The abstract highlights:
Several themes emerged through the research and many of the dominant themes were linked. The global audience both motivated and intimidated students. Students appreciated the usefulness of contributing to Wikipedia and found satisfaction in making information accessible to the public worldwide. Students engaged with an online community and appreciated feedback and collaboration. Some recognized a degree of possessiveness that they felt toward the article. Both instructors and students observed that student research and writing skills improved. Qualitative data from both students and professors indicates that in learning basic writing skills, a Wikipedia writing assignment is comparable to a traditional research paper, however, students are more engaged in a Wikipedia assignment.
There is much talk about developing students’ digital literacy skills (or information literacy as some of us would prefer to call them). It strikes me that editing Wikipedia would help students develop their understanding and skills in this area as well as give them a sense of achievement.
I’m a keen advocate of getting our students involved as producers of learning and these comments from students quoted in the paper chimed a chord with me.
Many students remark on the satisfaction that their work serves a useful purpose. One student comments, “Wikipedia project = a paper I’ve written that didn’t end up in a professor’s recycling bin.
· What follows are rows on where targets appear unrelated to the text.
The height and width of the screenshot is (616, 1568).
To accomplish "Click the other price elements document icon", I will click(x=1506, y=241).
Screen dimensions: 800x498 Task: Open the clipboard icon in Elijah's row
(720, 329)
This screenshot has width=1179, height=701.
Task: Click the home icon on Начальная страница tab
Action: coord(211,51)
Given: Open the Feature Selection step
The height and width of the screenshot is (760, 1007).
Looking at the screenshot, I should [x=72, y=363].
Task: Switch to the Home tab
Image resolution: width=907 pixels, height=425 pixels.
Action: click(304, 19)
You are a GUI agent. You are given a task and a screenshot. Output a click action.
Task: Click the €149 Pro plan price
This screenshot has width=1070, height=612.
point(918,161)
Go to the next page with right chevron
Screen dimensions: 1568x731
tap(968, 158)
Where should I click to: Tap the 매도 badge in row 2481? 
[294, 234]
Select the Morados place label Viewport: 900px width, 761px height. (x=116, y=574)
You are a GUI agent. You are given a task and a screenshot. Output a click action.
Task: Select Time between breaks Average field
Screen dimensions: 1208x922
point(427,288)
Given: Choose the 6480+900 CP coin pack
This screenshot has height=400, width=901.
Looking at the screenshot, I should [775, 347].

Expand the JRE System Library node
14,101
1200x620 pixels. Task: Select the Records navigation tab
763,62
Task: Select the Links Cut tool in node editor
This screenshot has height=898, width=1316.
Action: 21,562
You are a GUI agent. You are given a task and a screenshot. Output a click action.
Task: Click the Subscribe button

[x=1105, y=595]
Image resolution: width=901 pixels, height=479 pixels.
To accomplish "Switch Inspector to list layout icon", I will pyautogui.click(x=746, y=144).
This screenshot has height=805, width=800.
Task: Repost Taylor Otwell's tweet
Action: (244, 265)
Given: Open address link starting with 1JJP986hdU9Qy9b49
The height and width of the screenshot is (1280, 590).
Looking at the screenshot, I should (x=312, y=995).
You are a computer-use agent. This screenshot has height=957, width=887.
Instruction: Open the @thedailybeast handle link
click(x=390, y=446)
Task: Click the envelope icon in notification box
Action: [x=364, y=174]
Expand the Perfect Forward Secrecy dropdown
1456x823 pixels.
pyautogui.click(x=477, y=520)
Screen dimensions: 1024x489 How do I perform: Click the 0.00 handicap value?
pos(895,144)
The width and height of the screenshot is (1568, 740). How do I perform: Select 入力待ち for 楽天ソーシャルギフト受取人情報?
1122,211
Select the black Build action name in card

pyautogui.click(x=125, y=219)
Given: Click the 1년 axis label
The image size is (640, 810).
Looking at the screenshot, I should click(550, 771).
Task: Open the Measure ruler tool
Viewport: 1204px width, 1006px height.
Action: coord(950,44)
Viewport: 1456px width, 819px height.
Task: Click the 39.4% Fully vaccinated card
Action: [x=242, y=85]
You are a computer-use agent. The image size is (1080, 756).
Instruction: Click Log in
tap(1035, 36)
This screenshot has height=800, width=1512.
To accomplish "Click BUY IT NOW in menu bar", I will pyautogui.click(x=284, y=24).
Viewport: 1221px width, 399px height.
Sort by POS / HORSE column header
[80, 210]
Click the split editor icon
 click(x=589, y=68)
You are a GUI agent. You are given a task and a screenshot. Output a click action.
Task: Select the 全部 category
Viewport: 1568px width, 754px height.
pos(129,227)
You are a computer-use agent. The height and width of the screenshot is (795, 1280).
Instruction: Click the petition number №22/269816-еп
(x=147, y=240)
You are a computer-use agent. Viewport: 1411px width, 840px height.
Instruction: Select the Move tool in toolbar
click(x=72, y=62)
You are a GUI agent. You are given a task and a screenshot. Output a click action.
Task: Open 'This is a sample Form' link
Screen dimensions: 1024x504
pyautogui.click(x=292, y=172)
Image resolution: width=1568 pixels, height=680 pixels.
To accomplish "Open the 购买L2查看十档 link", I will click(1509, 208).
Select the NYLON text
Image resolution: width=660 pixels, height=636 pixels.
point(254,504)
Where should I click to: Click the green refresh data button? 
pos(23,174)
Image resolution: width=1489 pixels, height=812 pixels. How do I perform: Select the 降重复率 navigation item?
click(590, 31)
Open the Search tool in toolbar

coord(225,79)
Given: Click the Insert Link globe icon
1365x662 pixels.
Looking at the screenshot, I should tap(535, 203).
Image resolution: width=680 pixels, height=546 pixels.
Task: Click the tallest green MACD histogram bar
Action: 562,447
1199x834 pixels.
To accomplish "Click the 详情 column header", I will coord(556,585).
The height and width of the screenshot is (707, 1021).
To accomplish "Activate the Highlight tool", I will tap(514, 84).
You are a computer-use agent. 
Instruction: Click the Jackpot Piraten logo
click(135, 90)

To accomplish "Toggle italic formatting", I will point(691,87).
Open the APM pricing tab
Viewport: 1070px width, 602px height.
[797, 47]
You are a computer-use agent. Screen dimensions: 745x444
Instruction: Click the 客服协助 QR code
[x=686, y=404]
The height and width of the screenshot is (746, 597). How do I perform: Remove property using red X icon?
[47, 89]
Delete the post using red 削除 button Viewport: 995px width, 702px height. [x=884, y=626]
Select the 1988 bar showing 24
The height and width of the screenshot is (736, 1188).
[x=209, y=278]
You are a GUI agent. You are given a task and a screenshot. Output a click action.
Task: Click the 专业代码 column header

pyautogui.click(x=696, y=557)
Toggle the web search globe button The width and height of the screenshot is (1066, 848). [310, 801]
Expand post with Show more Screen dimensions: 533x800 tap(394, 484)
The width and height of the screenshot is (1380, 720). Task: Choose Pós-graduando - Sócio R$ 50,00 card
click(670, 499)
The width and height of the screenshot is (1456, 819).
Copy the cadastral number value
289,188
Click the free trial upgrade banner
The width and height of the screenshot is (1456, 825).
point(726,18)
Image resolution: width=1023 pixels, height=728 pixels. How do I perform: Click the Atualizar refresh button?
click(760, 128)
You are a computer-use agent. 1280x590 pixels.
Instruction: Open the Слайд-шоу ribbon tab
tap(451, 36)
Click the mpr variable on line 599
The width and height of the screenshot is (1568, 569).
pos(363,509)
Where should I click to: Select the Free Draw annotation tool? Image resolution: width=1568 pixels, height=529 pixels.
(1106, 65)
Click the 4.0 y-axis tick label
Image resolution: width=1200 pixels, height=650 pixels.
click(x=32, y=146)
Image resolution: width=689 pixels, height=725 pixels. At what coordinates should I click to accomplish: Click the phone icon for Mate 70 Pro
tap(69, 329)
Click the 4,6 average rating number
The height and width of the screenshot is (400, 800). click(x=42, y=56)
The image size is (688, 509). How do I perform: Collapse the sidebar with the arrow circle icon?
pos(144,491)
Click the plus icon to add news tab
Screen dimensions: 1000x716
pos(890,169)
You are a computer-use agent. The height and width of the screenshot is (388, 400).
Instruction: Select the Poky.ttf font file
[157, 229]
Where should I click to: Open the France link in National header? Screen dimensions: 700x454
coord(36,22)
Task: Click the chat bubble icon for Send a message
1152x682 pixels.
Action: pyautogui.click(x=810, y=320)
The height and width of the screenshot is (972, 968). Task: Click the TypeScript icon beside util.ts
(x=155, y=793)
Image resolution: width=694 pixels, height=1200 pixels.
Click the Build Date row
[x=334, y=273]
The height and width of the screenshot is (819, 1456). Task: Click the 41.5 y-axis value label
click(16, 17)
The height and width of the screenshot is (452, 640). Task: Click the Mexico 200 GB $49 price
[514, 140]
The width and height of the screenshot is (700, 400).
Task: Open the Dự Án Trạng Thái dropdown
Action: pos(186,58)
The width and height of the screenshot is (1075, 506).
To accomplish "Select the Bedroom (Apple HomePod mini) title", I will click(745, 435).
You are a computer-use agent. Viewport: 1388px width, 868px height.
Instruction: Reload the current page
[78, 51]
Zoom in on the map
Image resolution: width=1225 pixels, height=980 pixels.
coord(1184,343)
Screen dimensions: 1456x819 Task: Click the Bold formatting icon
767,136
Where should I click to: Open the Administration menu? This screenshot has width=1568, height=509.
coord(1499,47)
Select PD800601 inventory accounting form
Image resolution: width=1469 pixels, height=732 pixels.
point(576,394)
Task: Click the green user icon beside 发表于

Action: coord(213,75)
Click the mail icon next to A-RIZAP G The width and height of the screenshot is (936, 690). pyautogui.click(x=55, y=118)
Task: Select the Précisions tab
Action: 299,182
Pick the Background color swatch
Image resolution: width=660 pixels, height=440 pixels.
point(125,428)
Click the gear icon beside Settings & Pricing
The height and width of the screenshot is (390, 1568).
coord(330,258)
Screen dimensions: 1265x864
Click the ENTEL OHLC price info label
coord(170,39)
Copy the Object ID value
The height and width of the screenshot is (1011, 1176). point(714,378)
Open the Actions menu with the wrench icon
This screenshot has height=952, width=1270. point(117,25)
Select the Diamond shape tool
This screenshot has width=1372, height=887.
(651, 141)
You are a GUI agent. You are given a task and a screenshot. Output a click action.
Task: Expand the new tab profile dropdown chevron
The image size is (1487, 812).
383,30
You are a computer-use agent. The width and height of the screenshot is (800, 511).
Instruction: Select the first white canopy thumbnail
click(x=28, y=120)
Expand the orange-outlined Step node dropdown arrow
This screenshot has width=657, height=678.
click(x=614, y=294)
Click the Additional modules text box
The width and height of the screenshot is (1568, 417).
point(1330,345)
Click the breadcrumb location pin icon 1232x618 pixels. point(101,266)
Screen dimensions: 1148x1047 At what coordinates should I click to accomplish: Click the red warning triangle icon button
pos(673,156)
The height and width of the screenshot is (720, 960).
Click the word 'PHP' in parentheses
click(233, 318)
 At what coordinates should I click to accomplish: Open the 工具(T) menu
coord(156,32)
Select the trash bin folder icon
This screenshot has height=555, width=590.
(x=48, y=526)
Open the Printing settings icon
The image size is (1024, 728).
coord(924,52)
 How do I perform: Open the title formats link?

Awesome.” Another one states, “I really like the fact that the work done for this class won’t just get thrown away at the end like most homework.” Another student states that it “felt good doing something that wasn’t just an assignment, but that actually benefits outsiders.”
This echoes what some of our students have been saying where they’ve been creating a learning resource as part of their dermatology block assessment, they feel they are leaving a legacy that will help and support the students coming up behind them in their learning.
Would be interesting to know if others have asked students to review and edit Wikipedia and what the outcome has been.